Being mindful of your spend while experimenting with ML.

4 minute read
Content level: Foundational
1

Avoid few common operational errors that could lead to unnecessarily elevated costs.

Introduction

Amazon Sagemaker gives ML practitioners the most comprehensive set of tools covering all aspects of Machine Learning workflow. Whether you’re a data scientist, ops engineer, solutions architect or a curiosity-driven ML enthusiast, inevitably you will be experimenting with the tools given at your disposal. As always, with great power comes great responsibility, and for the purpose of this article this means being frugal, ensuring you only consume what you need, when you need it.

I’m going to share with you a few selective examples from my ML journey when I wasn’t mindful of the resources I was leaving behind while experimenting. My hope is that you won’t make the same mistakes. Here they are:

1. SageMaker Canvas costs

Amazon SageMaker Canvas is a visual interface for building and deploying ML models with no code. When I first came across it, I was excited about its capabilities and I was willing to put them to the test. I ran most of the labs in the Immersion Day over the course of several days. Only about a week after I finished my experiments I realised that my usage was a bit high. Quick poke around the Cost Explorer revealed that Canvas was behind it:

Enter image description here

According to the pricing page a Workspace instance is billed at $1.9/hr. The charges only apply when the instance is active and the easy way to avoid them when you don’t need Canvas is to log out at the end of each session. There is also this schedule-based automated shutdown solution available.

2. Lingering model endpoints

Machine Learning models can be deployed in many ways in AWS. Whichever method you use, one thing will remain the same for all of them - they stay online unless you explicitly delete them. It happened to me once I didn’t. I was experimenting with this notebook to deploy FLAN-T5 and learn more about Fine Tuning. What I didn’t notice is that the SageMaker endpoint created by this line of code remains online:

pretrained_predictor = pretrained_model.deploy()

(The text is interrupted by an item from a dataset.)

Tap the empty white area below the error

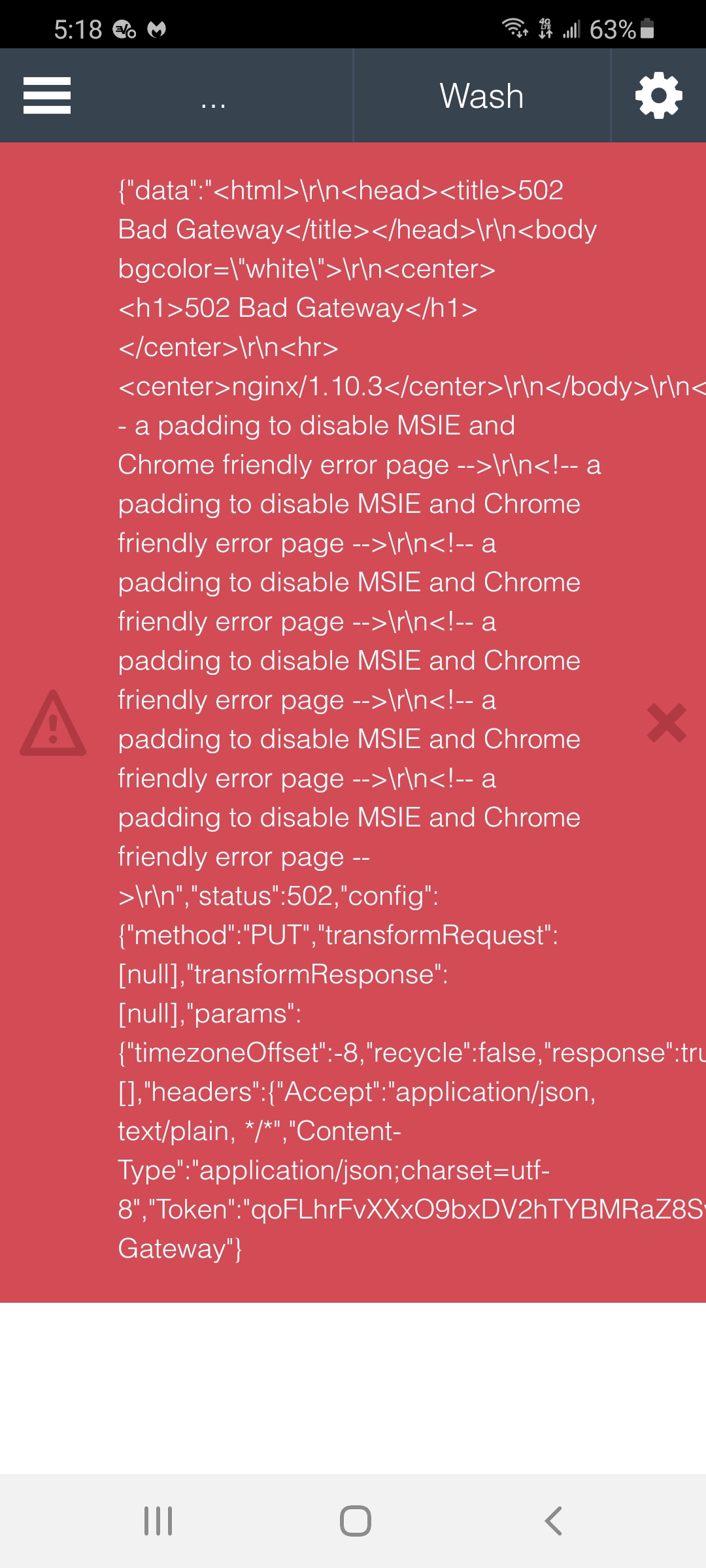[353, 1388]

The mistake I made was skipping some lines that do the clean up, particularly this one:

pretrained_predictor.delete_endpoint()

This could have been easily avoided but even if you’re confident that you’ve done the right thing, it wouldn't hurt to double-check by navigating to SageMaker → Inference → Endpoints and verifying whether anything that shouldn’t be there appears to be online. here’s a screenshot showing what I created for the purpose of this article:

Enter image description here

Notebook instances

You can run Jupyter Notebooks from SageMaker. They can be launched from within the main console , under Notebook → Notebook Instances. You can also do it from the Studio by upening a .ipynb file and choosing the desired instance type. It will remain online while you work, but also once you’re done, even if you quit the Studio or AWS console. Here’s an example from my account where the default hardware is running (ml.t3.medium):

Enter image description here

This instance type costs only $0.05/hour, however ml.g4dn.xlarge is $0.7364/hour or about $120 a week. The unnecessary charges can be simply avoided by stopping the instance when you’re done with your work. An automated shutdown solution is also available.

Going the extra mile

Understanding your usage at an individual contributor level works well at a relatively small scale. What if we're in a larger organisation with projects and workloads in different AWS regions? Any existing practices and standards, when multiplied, will have even greater impact on our overall spend. There is a solution that lets us dive into our ML costs at any Scale. Cost and Usage Dashboards Operations Solution (CUDOS) is an Amazon QuickSight dashboard with many insightful visuals covering financial aspects of your AWS usage. In the AI/ML section you can find this graph that shows the cost of instances associated with SageMaker Studio and Notebook instances:

SageMaker Studio and Notebook instances in CUDOS

There's way more to explore in CUDOS. If you are curious a [demo dashboard] is available. You can also follow the deployment instructions to set it up in your AWS account.

Conclusion

Being aware of the resources we consuming and knowing how to avoid unnecessary charges is also important in the Machine Learning domain. Regardless of the scale of our work, responsible experimentation helps us reduce the costs and our carbon footprint. I hope that by sharing this content a mistake or two will be avoided. Thank you for reading.